INSTRUCTIONS FOR THE TASK:
Put this sentence from the forum thread about being kicked out of agility class into Spanish: "So you are back in the agility class, right?"

SELECTION:
# Kicked out of agility



## 1964f-85 (Jun 8, 2010)

Some goof with a weener dog complained that my dog was dangerous, had us sent to obedience class for evaluation, obedience instructor laughed at the notion that my dog is dangerous! Oddly went to pet smart today and this couple with a weener dog couldent control their dog and it got loose, the obedience instructor who was running register kept asking the weener dog lady if her dog was ok and if she was ok, didnt even look at us! Some dog people stink! Visit lilly on facebook, lilly renzenbrink!


----------



## doggiedad (Dec 2, 2007)

what did your dog do to make the weener dog
person complain? the instructor kicked you out
of class because of a complaint??


----------



## 1964f-85 (Jun 8, 2010)

She had a run in with an other larger dog, that dog actually bit lilly, not the other way around. She is very high energy and sometimes she gets a little over excited, but she loves dog parks and she is loved at camp bow wow. Some people just expect the worst from an intelligent gsd.


----------



## Rerun (Feb 27, 2006)

What does she do when she gets "over excited?"


----------



## wildo (Jul 27, 2006)

Why is this in the braggs forum? What is it that you are bragging about?


----------



## carmspack (Feb 2, 2011)

so what did this obedience trainer do to evaluate your dog? There may have been a complaint from the dachshund owner , but it seems like the agility organizer had some reservation or uncertainty about your dog. Is this the case?
Agility is really really exciting and the dog may be totally different , wild with excitement .


----------



## MaggieRoseLee (Aug 17, 2001)

1964f-85 said:


> Some goof with a weener dog complained that my dog was dangerous,* had us sent to obedience class for evaluation, obedience instructor laughed at the notion that my dog is dangerous!*


So you are back in the agility class, right?


----------



## msvette2u (Mar 20, 2006)

I was looking at your facebook page, it looks like your dog is actually a Shepherd x pit mix?


----------



## Rerun (Feb 27, 2006)

MaggieRoseLee said:


> So you are back in the agility class, right?


Not according to her facebook page which, sadly, my curiosity got the better of me and I looked. It turns out, it's a FB page for the dog....

Anyway, on the wall it's posted:
_ I was fired from my agility class last night, i cant come back until i complete 5 weeks of obedience training! I think i know the dog who is responsible for this injustice and her human lackie, revenge will be mine!_


----------

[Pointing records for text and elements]

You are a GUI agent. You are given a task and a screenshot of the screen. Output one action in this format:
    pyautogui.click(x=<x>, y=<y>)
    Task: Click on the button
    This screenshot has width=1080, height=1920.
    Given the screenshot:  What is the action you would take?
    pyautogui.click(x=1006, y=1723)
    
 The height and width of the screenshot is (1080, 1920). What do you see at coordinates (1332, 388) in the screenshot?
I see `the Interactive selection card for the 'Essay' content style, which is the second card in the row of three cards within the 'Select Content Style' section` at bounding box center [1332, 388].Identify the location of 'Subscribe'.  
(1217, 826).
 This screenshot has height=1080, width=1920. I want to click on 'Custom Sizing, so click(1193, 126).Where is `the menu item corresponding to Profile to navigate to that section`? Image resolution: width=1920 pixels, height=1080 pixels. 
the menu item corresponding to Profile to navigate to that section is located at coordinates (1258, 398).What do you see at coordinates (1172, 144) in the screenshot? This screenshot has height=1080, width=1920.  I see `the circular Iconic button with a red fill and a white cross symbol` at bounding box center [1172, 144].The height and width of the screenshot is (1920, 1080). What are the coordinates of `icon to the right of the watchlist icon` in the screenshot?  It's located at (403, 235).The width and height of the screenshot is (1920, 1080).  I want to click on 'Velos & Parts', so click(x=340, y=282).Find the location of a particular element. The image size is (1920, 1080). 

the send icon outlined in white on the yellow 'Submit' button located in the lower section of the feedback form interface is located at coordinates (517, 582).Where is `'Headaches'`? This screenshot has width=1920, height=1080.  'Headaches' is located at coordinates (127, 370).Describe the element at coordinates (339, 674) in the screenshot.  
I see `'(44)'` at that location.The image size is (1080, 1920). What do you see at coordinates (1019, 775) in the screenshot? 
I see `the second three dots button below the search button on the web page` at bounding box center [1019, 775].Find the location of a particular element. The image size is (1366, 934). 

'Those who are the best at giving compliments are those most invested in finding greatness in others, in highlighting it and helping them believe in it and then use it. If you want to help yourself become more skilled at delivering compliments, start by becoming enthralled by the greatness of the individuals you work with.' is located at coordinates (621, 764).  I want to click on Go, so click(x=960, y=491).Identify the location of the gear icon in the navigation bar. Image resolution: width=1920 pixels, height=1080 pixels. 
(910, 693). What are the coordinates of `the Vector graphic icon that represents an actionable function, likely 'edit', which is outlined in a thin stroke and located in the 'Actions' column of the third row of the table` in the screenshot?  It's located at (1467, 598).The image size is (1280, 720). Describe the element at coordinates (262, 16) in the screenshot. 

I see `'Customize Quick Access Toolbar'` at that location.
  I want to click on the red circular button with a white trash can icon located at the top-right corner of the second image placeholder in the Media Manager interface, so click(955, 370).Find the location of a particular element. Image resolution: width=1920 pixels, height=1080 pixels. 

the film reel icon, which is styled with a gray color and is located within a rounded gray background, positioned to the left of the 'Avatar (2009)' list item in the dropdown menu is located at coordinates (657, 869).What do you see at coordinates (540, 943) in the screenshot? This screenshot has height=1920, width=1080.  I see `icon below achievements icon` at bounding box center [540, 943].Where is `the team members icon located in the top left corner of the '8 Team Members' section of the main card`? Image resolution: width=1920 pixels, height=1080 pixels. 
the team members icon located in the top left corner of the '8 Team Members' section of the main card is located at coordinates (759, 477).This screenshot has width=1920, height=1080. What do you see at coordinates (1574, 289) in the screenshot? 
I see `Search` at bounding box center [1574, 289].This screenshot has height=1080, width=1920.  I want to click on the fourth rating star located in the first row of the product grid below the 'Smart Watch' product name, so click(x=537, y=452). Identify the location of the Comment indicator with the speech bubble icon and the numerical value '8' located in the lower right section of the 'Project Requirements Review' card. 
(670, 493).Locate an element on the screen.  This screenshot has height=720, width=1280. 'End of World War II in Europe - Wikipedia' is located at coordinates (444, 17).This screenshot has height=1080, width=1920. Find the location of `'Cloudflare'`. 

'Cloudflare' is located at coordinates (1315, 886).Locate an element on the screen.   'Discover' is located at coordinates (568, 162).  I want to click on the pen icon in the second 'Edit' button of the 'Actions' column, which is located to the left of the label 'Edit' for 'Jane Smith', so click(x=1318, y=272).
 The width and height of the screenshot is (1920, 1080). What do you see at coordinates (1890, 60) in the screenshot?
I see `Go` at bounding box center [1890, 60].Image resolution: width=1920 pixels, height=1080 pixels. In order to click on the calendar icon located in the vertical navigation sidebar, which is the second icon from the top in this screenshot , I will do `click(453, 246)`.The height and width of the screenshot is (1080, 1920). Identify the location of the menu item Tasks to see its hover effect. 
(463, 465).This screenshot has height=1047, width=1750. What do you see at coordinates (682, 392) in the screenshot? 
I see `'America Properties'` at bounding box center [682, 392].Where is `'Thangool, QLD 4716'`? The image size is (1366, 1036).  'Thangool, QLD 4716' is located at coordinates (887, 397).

EXERCISE OUTPUT:
Entonces, ¿ya has vuelto a la clase de agility, verdad?